Silver Nanoparticle-Enhanced Three-Dimensional Boron Nitride/Reduced Graphene Oxide Skeletons for Improving Thermal Conductivity of Polymer Composites

The thermally conductive properties of polymer composites are hugely constrained by discontinuous filler networks and high thermal contact resistances in filler/filler interfaces. Herein, a silver nanoparticle-decorated boron nitride hybrid (BN@AgNPs) is fabricated via in situ reduction of Ag+. Subsequently, the AgNP-enhanced three-dimensional BN/reduced graphene oxide (3D-BN/rGO) skeleton with continuous structures possessing point-plane connections is prepared via hydrothermally treating the aqueous slurry containing BN@AgNPs and GO followed by freeze-drying. It is established that rGO serves as a scaffold to assemble BN@AgNPs into 3D structures. Notably, the AgNP-enhanced 3D-BN/rGO skeleton makes the polydimethylsiloxane (PDMS) composite exhibit a high thermal conductivity of 2.34 W w(-1) K-1 at a low filler loading of 23.8 wt %, which is 41.8 and 207.9% higher than that of the PDMS composite incorporated with the original 3D-BN/rGO skeleton and BN flakes at the same loading, respectively. Meanwhile, the composite also exhibits a high volume resistance of 6.9 X 10(13) Omega cm(-1).

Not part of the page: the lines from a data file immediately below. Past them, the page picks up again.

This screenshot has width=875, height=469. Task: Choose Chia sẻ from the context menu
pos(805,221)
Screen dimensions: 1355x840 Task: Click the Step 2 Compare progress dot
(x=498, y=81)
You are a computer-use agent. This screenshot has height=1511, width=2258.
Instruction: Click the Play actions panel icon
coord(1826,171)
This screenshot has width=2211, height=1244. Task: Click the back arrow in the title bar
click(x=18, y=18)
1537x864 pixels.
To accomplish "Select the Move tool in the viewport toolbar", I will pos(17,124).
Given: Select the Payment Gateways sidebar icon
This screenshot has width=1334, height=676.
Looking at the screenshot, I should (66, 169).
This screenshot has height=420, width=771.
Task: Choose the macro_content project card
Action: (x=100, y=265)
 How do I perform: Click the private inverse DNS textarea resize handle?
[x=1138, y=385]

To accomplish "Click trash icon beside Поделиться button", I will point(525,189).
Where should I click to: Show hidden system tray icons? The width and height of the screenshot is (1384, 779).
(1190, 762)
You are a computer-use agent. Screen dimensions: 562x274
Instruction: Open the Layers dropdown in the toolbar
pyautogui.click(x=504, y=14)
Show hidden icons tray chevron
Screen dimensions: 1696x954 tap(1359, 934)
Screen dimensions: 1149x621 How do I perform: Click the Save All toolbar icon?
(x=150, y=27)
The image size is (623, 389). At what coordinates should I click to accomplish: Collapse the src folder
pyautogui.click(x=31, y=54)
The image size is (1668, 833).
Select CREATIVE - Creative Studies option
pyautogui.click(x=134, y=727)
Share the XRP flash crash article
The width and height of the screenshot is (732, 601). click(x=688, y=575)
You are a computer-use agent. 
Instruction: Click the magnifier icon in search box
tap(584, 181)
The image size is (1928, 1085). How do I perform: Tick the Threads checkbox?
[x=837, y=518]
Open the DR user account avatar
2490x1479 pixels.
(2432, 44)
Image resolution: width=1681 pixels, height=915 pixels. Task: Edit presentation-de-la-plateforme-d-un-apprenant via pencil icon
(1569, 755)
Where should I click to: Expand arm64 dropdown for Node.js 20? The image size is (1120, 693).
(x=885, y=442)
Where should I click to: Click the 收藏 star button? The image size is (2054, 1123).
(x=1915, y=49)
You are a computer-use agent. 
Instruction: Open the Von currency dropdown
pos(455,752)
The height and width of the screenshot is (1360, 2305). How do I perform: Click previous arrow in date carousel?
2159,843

Thermal resistance analysis demonstrates that assembling BN flakes into 3D skeletons makes phonon transfer along BN flakes rather than BN/PDMS interfaces with larger resistances, and the introduction of AgNPs depresses the phonon scattering in BN/BN interfaces. Finite element simulation further reveals that the AgNPs on BN planes and BN edges elevate the heat transfer in BN planes and BN/BN interfaces, respectively. Our work provides a promising approach for fabricating thermally conductive and electrically insulating polymer composites utilized in electronics.

Automated summary

The study fabricated a high thermally conductive polymer composite by assembling three-dimensional structures composed of boron nitride and reduced graphene oxide with silver nanoparticle enhancement. Analysis showed that the composite exhibits excellent thermal conductivity and resistance properties at low filler loading.